To many private enterprises, investing in the US is a wise move since they will become part of a local company and can label their products "made in USA". And since labor is much more expensive in the US than in China, most investments go to technology-intensive industries, rather than consumer products.
"We don't advise all type of Chinese companies to invest in the US since many of them may not survive. Companies, especially labor-intensive ones, should alter their production models and add value to their products first before they consider investing overseas," Lin said.
But many Chinese enterprises have plunged into the US market without doing enough research, Lin said.
Most companies investing in the US are from southern China, while their counterparts in the north are still exploring the domestic market or selling to Africa and Latin America. Most are family enterprises, typically run by a husband and wife who don't speak any English, he said.

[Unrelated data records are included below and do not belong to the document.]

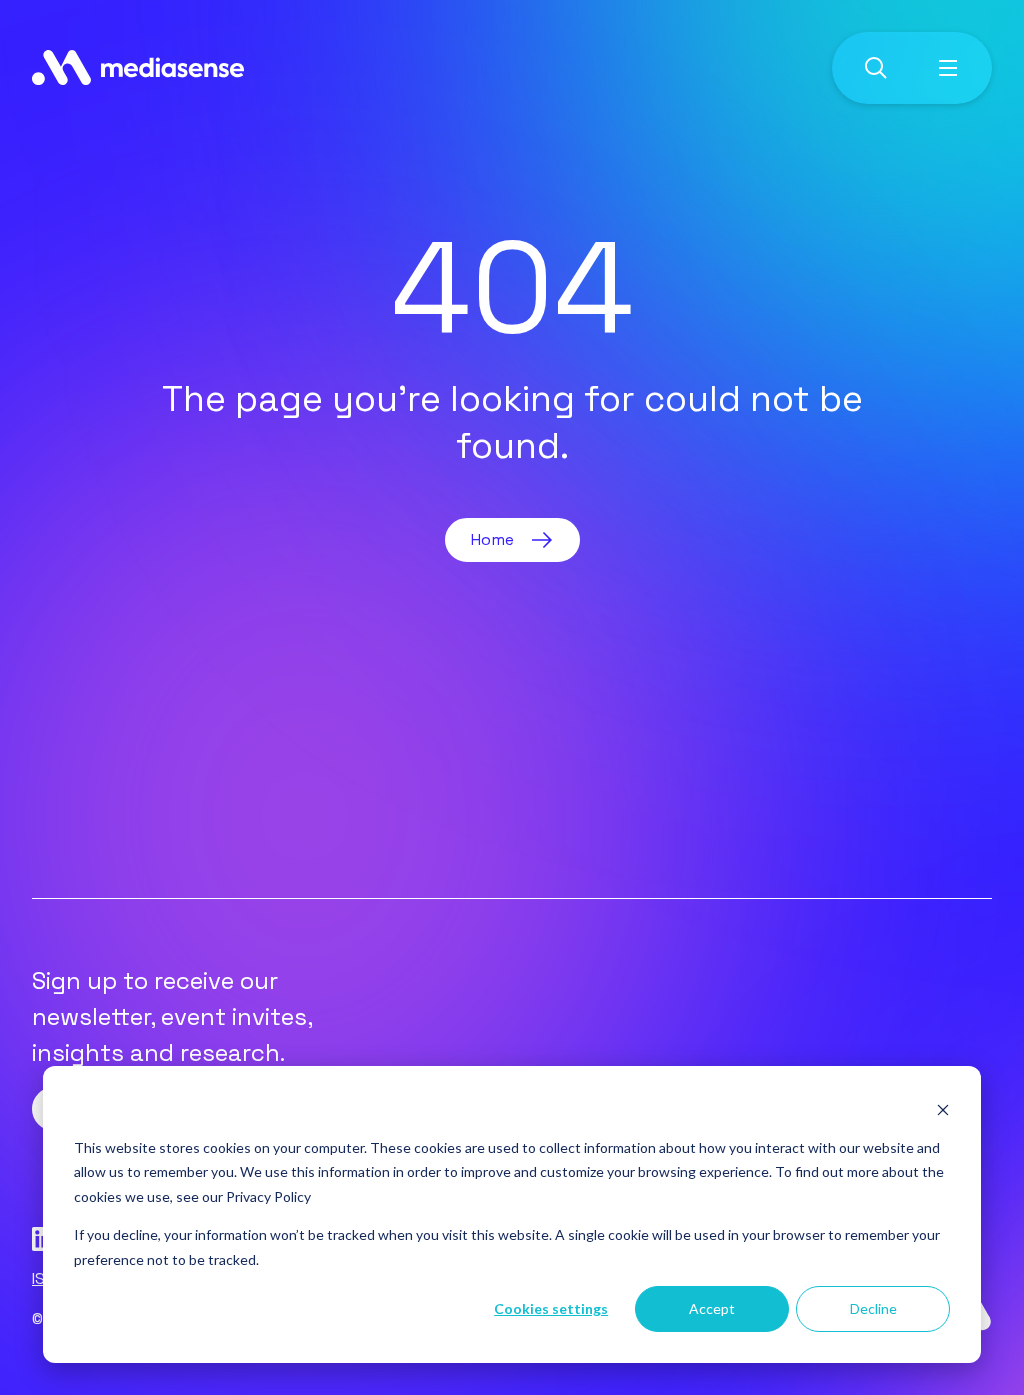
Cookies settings (551, 1308)
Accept (712, 1308)
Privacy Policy (268, 1196)
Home (492, 539)
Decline (873, 1308)
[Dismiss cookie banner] (943, 1109)
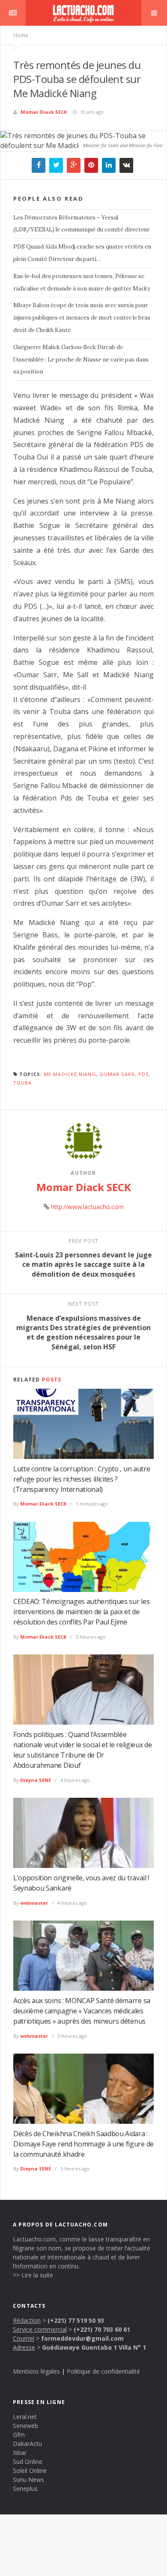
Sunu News (28, 2479)
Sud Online (27, 2461)
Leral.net (25, 2417)
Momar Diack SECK (44, 112)
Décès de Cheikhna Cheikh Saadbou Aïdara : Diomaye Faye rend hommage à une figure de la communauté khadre (83, 2144)
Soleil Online (30, 2470)
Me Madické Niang (70, 1074)
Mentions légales (36, 2371)
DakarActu (27, 2444)
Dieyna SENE (35, 1780)
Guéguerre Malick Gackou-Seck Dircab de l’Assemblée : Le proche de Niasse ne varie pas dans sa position (81, 360)
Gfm (19, 2435)
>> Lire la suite (33, 2275)
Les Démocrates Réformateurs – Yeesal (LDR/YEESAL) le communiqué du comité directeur (81, 224)
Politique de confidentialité (103, 2371)
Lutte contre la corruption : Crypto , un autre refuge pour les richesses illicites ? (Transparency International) (81, 1479)
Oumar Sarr (117, 1074)
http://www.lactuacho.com (87, 1207)
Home (20, 35)
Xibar (20, 2453)
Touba (22, 1082)
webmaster (34, 1903)
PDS (143, 1074)
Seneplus (25, 2488)
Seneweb (25, 2426)
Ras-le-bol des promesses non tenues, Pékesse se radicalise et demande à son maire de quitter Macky (81, 282)
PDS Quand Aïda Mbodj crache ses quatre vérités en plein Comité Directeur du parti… (82, 253)
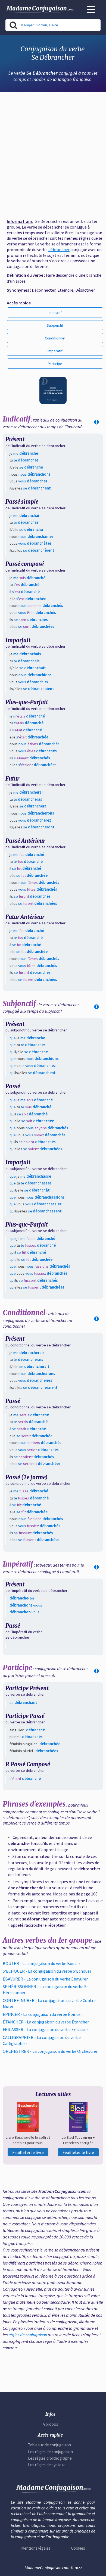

Usually private companies are not noticed by the US federal government because the investment amount is not as big as State companies, and most of them tend to keep a low profile.
The privately owened ZhongRong Group has invested in the oil industry in Canada and the US, but it never lets its shares go beyond 30 percent of any company.
CCOIC's Lin said the owner, Ni Zhaoxing, told him: "I have no intention to be the controlling shareholder, so the governments don't pay much attention to me." ZhongRong outsources most of its businesses, including oil exploration and mining, to local companies.
Once these enterprises see an opportunity, they tend to pay cash immediately. Last year, a State gold mining company wanted to buy a Mexican gold mine, but was being subjected to a series of meetings to evaluate the deal. Meanwhile, a private Chinese company which learned of this brought a suitcase of dollars the next day and handed it over to the Mexican gold mine. "Here is the deposit, I will buy it," the company's representative said. He closed the deal.
Lin said some entrepreneurs' instincts are very sharp.
For example, a private company, Xijing Group, bought the failing Propeller TV in the United Kingdom last year but has yet to turn a profit. "At least people began to know me. I can do business easier in the UK if I'm well-known," the owner, Ye Maoxi, told Lin.
An unnamed lawyer in San Francisco recalled how painful it was to work for a real estate investor from China. The client wanted to acquire hotels and other properties, but he was always calling at midnight, San Francisco time, to ask questions, not considering any time difference at all, not to mention things like slurping soup and talking too loudly.
"Based on their educational background, we can't expect them to be a professional multinational manager overnight. If you want to do business with them, you have to get used to it," Lin said, shrugging.
"The biggest problem is that they lack professional management skills, and are not ready to manage a multinational company. But the transformation will not happen overnight."